Is there a method for calculating the best accuracy threshold for multi-label classification? (Lesson 3)

olaf.goerlitz · July 31, 2020, 10:31pm

it depends on what you mean by “best threshold”. Do you want to have less false negatives or less false positives? Actually, for multi-label classification it is not so clear what accuracy, precision, recall, or false negatives/positives etc. means because you can have partially correct predictions, e.g. if only one of two labels was predicted correctly.

While I was trying to figure out myself how to calculate the accuracy correctly and which threshold to use I got the impression that this accuracy_thres implementation is not really correct for multi-label problems. In fact the documentation says it is for one-hot encoded target but multi-label is not one-hot encoded.

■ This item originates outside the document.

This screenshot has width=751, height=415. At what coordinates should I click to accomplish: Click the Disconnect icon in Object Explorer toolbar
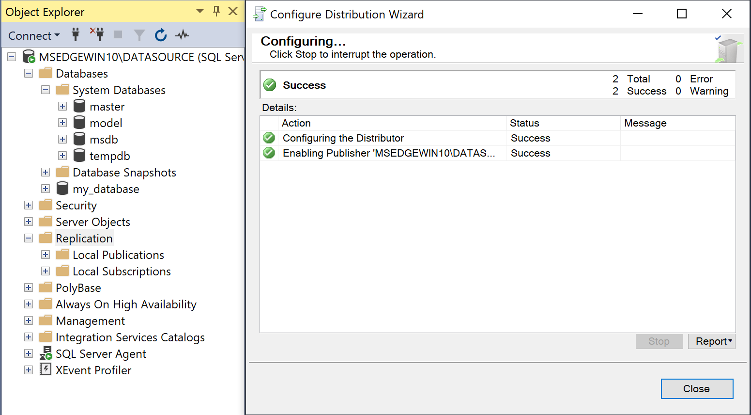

Basically you can use different ways to calculate the accuracy for multi-label, e.g. with the Exact Match Ratio (Subset Accuracy) or considering each predicted label individually. But none of this seems to be implemented in FastAI v1.

There was actually a suggestion on how to implement a better accuracy calculation for multi-label here A different variant of accuracy_thresh but it seems there was never a pull request made.

I also found some other threads with similar questions but none of them was satisfying for me.

Finally, it also seems that the notebook has an error. According to the post No longer able to reproduce fastprogress's accuracy_thresh in v1.0.24 accuracy_thres should be called with parameter sigmoid=False but by default it is set to True.